» **Input data**
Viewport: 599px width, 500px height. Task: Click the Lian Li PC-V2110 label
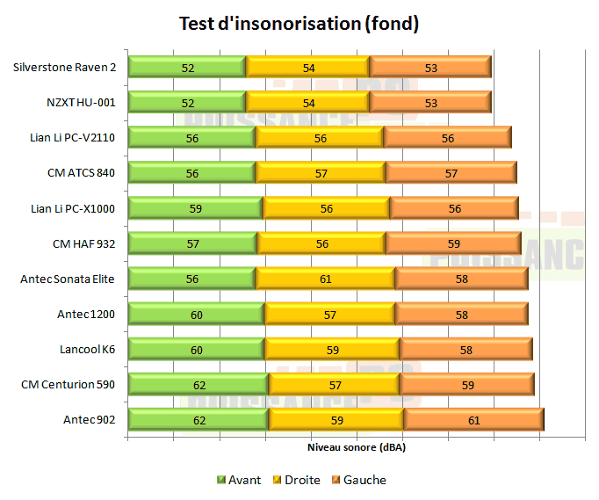(73, 137)
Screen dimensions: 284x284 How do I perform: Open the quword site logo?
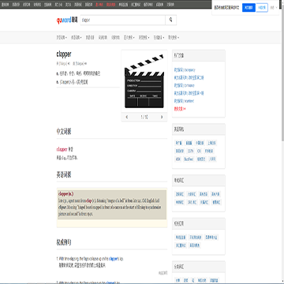[x=67, y=20]
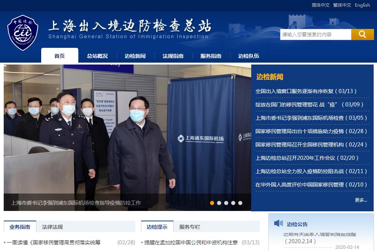Open the 边检新闻 navigation menu

[x=135, y=56]
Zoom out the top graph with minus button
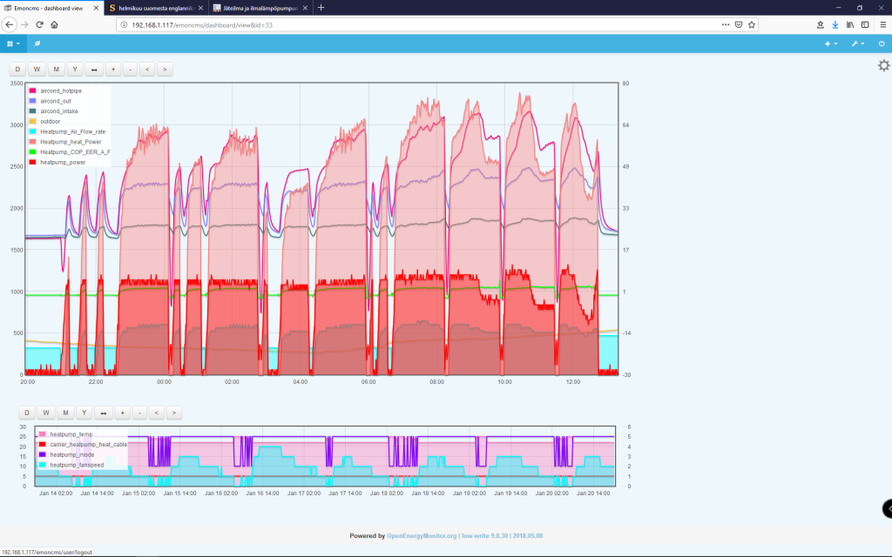The image size is (892, 557). [130, 69]
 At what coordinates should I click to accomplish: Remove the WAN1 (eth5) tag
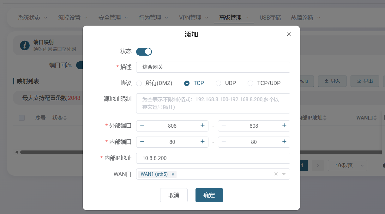[x=173, y=174]
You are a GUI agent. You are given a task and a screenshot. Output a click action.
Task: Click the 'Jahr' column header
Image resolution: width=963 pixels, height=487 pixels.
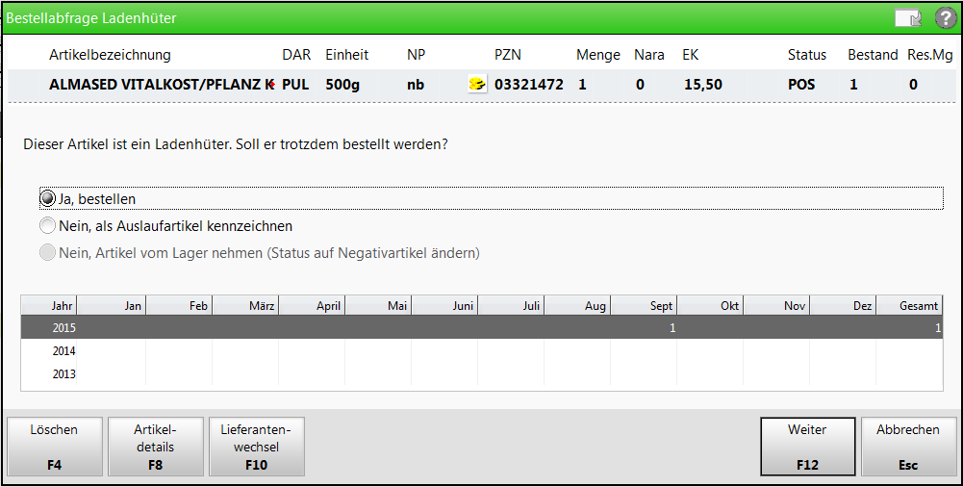50,305
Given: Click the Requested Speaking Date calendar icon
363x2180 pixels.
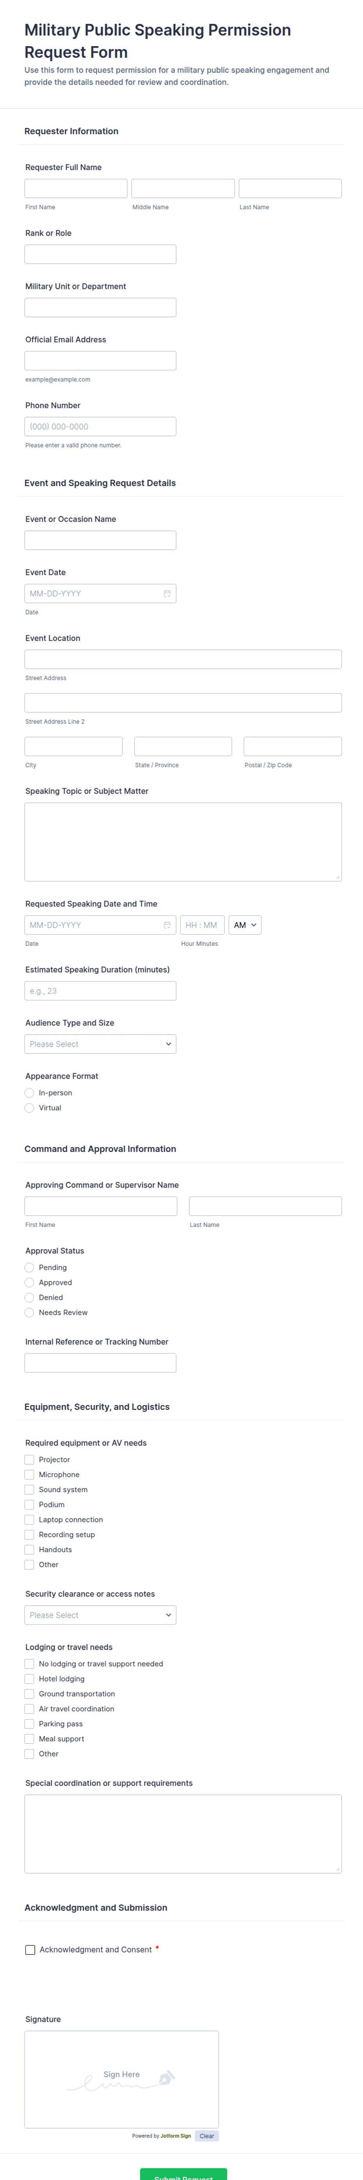Looking at the screenshot, I should point(167,925).
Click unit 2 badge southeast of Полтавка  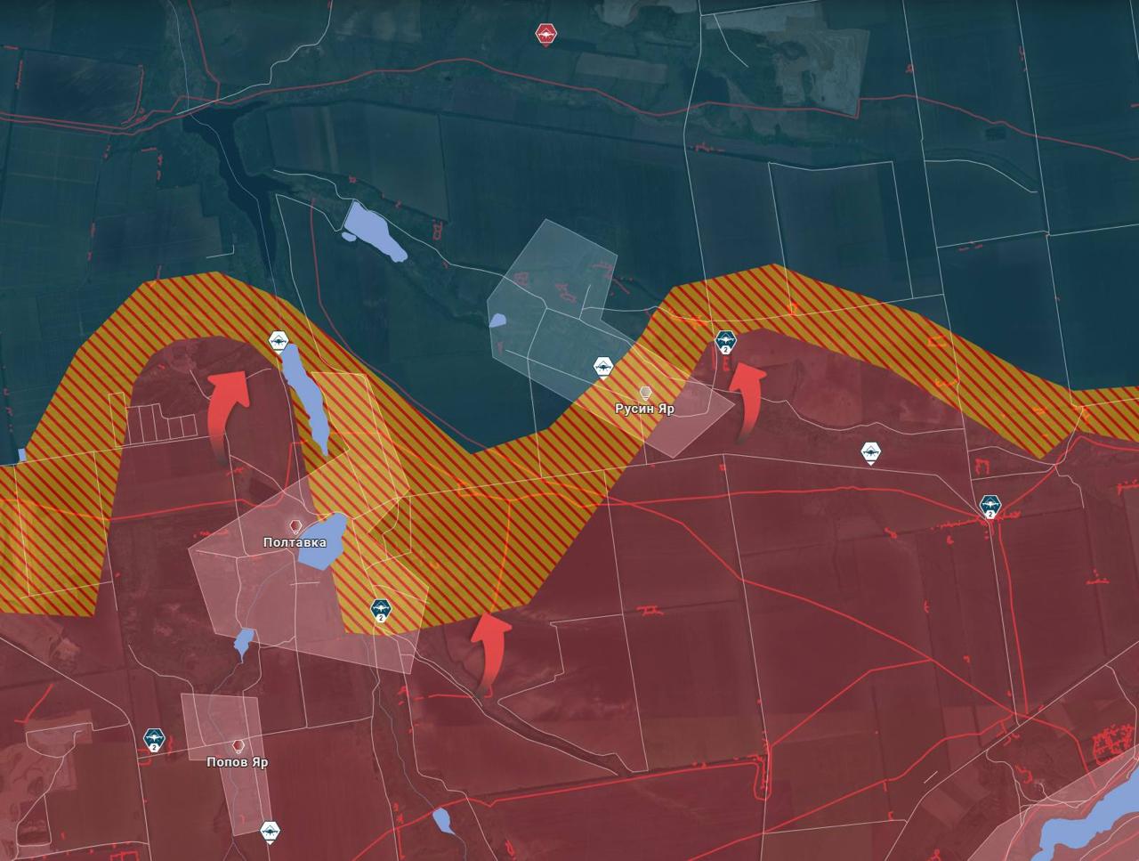pyautogui.click(x=381, y=610)
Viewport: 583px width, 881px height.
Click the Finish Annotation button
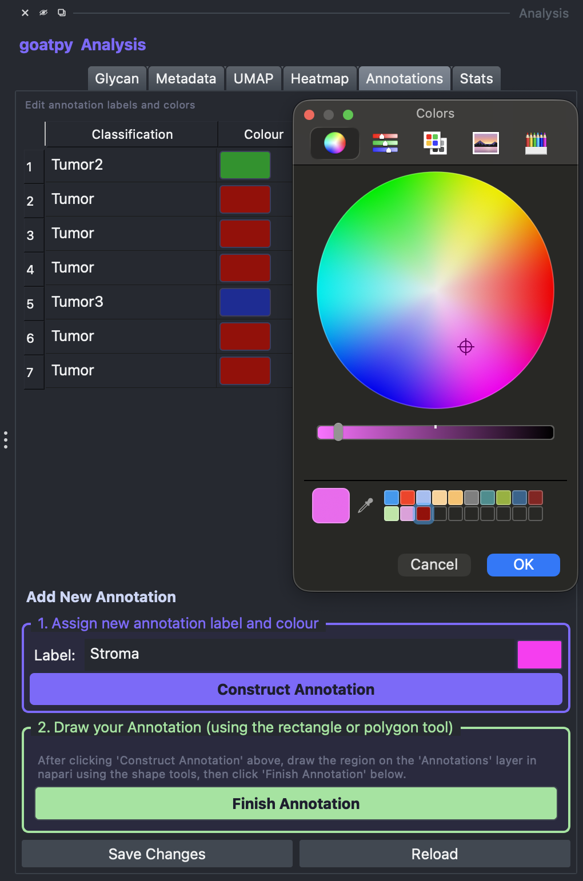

» **Task directions**
No pictures should appear in the copy. Print exactly the lines above from the line containing "Viewport: 583px width, 881px height." through the last line of the data.

» **Worked solution**
Viewport: 583px width, 881px height.
Click the Finish Annotation button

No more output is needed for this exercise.